Task requirements >> Scan the entries below. Return every line that includes "agent".

Study material >>
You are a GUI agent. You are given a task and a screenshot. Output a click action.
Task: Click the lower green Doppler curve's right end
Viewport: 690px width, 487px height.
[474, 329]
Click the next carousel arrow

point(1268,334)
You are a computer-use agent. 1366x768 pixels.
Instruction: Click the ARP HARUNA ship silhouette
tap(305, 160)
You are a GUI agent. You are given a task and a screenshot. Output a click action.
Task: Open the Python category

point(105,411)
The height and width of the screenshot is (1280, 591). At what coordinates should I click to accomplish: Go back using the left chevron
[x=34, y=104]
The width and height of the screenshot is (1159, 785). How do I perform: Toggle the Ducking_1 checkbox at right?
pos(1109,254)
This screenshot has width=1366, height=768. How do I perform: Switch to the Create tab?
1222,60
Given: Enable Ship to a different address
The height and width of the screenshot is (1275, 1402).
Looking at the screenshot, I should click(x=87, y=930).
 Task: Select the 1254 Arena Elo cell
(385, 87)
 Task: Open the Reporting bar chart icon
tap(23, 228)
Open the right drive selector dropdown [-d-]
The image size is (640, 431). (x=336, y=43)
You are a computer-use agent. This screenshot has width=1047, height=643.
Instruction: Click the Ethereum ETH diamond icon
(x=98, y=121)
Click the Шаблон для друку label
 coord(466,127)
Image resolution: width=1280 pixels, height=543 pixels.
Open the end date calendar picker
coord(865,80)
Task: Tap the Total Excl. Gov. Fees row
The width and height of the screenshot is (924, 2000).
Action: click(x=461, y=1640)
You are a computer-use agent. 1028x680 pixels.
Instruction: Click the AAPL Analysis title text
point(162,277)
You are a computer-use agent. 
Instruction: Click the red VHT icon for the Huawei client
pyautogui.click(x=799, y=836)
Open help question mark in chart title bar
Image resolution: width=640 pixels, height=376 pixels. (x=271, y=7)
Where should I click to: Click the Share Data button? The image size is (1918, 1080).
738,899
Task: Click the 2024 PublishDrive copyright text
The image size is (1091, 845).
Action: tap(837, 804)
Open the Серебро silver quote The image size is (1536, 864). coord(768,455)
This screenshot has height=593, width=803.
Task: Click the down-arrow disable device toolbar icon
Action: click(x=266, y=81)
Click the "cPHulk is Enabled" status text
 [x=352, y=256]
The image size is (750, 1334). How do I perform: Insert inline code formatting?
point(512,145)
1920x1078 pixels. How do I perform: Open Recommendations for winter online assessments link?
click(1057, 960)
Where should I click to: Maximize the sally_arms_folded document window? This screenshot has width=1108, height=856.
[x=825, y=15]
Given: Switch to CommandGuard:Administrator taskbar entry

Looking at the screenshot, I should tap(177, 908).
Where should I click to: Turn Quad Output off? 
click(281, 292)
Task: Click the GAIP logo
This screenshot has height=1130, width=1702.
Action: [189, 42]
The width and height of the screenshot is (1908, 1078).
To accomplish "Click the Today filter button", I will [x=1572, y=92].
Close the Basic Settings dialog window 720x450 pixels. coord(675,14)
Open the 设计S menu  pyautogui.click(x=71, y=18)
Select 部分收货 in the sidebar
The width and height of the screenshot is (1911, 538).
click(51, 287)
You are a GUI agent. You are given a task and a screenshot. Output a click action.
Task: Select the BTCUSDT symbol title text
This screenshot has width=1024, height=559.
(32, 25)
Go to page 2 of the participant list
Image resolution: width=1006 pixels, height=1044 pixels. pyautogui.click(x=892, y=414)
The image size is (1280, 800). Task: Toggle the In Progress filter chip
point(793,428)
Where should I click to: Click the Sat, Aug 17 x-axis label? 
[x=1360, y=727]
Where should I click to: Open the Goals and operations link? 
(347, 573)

Task output >>
You are a GUI agent. You are given a task and a screenshot. Output a click action.
You are a computer-use agent. 1366x768 pixels.
You are a GUI agent. You are given a task and a screenshot. Output a click action.
You are a computer-use agent. This screenshot has width=1047, height=643.
You are a computer-use agent. 1028x680 pixels.
You are a computer-use agent. 
You are a GUI agent. You are given a task and a screenshot. Output a click action.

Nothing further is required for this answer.